Objective: To modify the practice of applying antiembolic stockings/elastic wraps to the legs of insensate SCI patients. The goal was to promote venous return while decreasing risk of skin injury.
Change Process: Although use of abdominal binders, antiembolic stockings/elastic wraps is common practice throughout rehabilitation facilities for orthostatic hypotension management, only anecdotal evidence supports their effectiveness. Antiembolic stockings provide sustained, not graduated compression. Elastic wraps provide poor compression. However, since this was a longstanding facility practice, the tertiary author’s aid was enlisted as champion. With the Chief of Rehabilitation Services’ approval, we proceeded.
Collaboration between wound care and rehabilitation services created a change in practice. Implementation of tubular bandaging for promotion of venous return in the SCI patient with orthostatic hypotension was one indication for tubular bandaging (others included: venous return in patients with venous disease or peripheral edema and prevention of hypertrophic scarring in patients with burns). Contraindication was ABI <0.5.

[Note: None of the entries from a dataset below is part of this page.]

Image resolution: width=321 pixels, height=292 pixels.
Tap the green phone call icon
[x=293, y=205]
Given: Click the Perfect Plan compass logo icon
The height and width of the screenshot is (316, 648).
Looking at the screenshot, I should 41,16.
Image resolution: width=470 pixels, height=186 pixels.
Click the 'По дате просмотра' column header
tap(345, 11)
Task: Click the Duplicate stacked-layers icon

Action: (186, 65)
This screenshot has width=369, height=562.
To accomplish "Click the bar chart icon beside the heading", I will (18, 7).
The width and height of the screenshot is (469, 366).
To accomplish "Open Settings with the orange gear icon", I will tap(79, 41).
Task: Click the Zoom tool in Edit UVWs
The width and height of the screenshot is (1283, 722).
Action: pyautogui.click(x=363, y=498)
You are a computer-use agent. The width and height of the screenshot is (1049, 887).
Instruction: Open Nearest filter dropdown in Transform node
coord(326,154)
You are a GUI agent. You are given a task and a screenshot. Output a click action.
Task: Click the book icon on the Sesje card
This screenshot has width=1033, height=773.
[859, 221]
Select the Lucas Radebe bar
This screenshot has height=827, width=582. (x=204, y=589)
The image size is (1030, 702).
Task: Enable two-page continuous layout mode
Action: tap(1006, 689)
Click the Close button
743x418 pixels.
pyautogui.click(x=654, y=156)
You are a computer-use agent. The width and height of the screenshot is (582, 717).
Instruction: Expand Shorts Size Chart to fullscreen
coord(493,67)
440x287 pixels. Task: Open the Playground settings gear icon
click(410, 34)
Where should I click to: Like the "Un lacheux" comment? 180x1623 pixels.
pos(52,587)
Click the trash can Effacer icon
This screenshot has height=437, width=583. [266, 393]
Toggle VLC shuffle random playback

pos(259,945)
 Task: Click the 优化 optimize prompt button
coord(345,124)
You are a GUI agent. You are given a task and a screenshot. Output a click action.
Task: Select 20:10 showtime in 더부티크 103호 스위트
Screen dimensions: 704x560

Wound care and rehabilitation services were inserviced jointly. SCI patients are now sized for tubular bandaging medium pressure double layer on admission. Tubular bandaging is applied prior to patient transfer from bed. Tubular bandaging may be “stepped down” to single layer or double layer low presssure based on patient response.
Outcomes: The process started July 2010. No compression-related skin damage nor episodes of orthostatic hypotension have been reported related to tubular bandaging as of the last week of October 2010.